Putting Patients on ‘Repeat’ With Recurring Billing
While accepting credit cards may help bring patients to the fold—and keep them there—offering patients other ways to finance their care is a worthwhile move for healthcare providers. One option—long used in other segments of the market, including insurance and real estate management—is recurring billing.
The concept of recurring billing is straightforward. With this option in place, healthcare providers use a system that lets them automatically accept electronic payments from patients at pre-defined intervals—for example, on a certain day each month. Patients sign up for recurring billing by designating a credit, debit, or bank account from which payments will be automatically drawn. When a payment is due, it is then charged to or against the appropriate account. with funds then transmitted to merchants via ACH or wire transfer. Recurring billing users typically receive emails reminding them when payments will be withdrawn from or charged to their accounts.

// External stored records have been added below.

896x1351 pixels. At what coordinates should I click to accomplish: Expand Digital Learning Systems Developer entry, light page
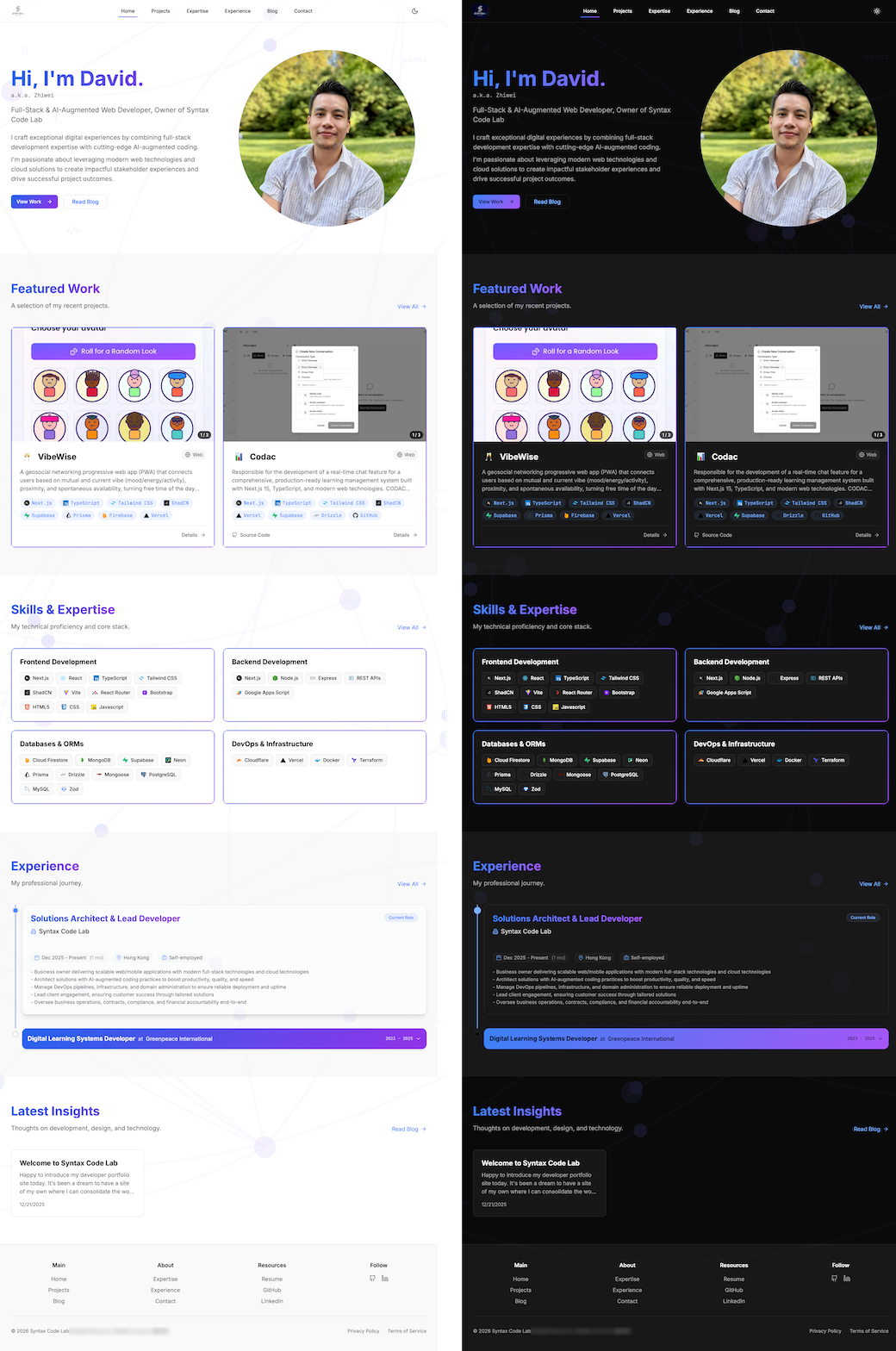coord(224,1038)
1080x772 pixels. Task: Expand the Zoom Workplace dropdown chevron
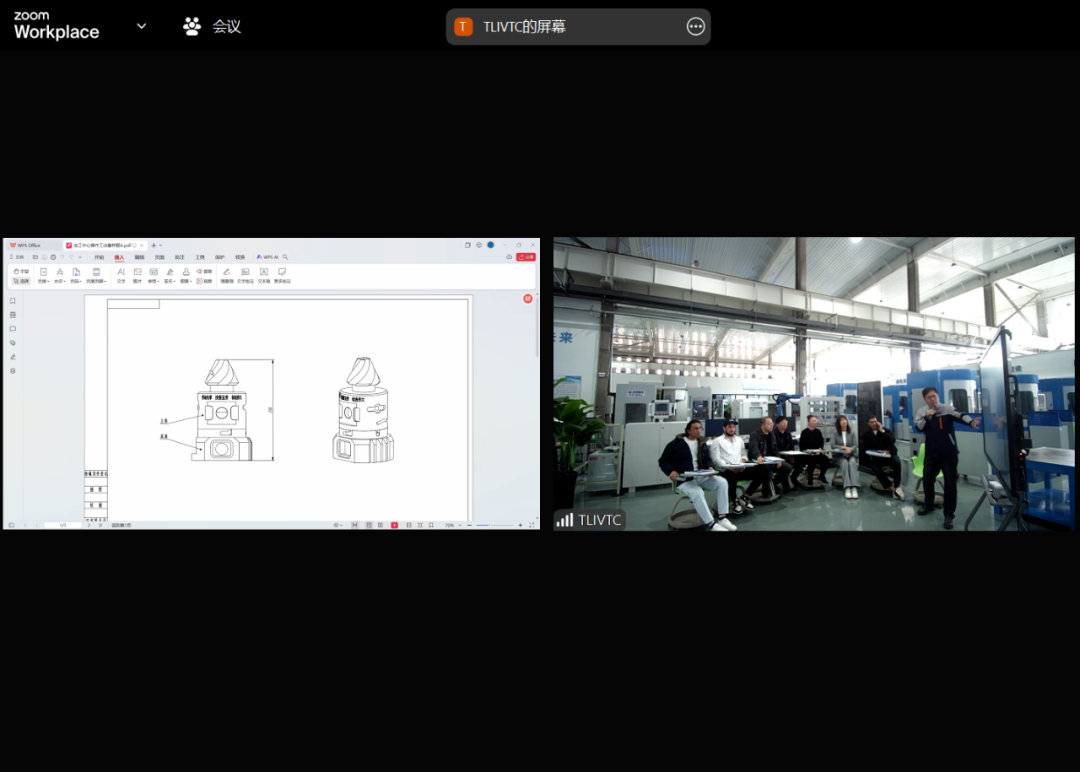point(141,26)
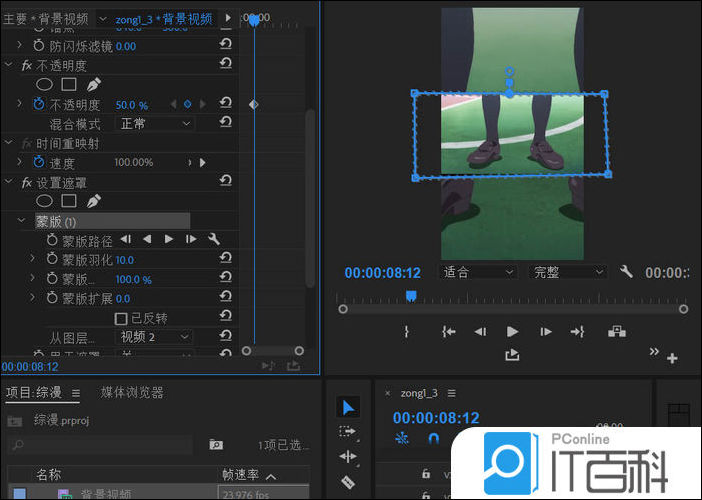Choose the Ripple Edit tool

348,457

Recurring billing solutions yield several benefits to healthcare providers. For example, as shown by the statistics mentioned at the beginning of this blog, patients are more likely to move ahead with treatments when they have the option to pay for their care in smaller increments rather than in one lump sum. Recurring billing also extends the opportunity for flexible payments to patients who want a monthly payment arrangement but would rather link payments to a bank account rather than a credit card. The end-result: an improved bottom line and a more predictable revenue cycle for healthcare providers themselves.
Recurring billing also leads to an improved bottom line and a more predictable revenue cycle because automatically charging payments to customers’ credit or debit card accounts or electronically debiting them from a checking account reduces the number of payments that arrive late or not at all. This, in turn, improves cash flow and bolsters the bottom line. At the same time, regularly scheduled payments make financial forecasting and planning easier.
Just as importantly, reduced costs and streamlined payment collection efforts result from rolling out recurring billing technology. Consider statistics from a Nacha Council for Electronic Billing and Payment survey. The survey revealed that electronic billing, including recurring billing, has the potential to save businesses 40 to 50 cents per invoice given the combined cost of paper, postage, and processing.
Finally, unlike traditional bill payment methods, recurring billing involves minimal legwork for healthcare providers’ back-office staff and yields maximum time savings in accounts payable once customers’ initial payment schedule has been set up. The only effort required after this step involves recording changes in payment methods—for instance, when consumers obtain a new credit card or switch from ACH payment to credit card payment (or vice versa).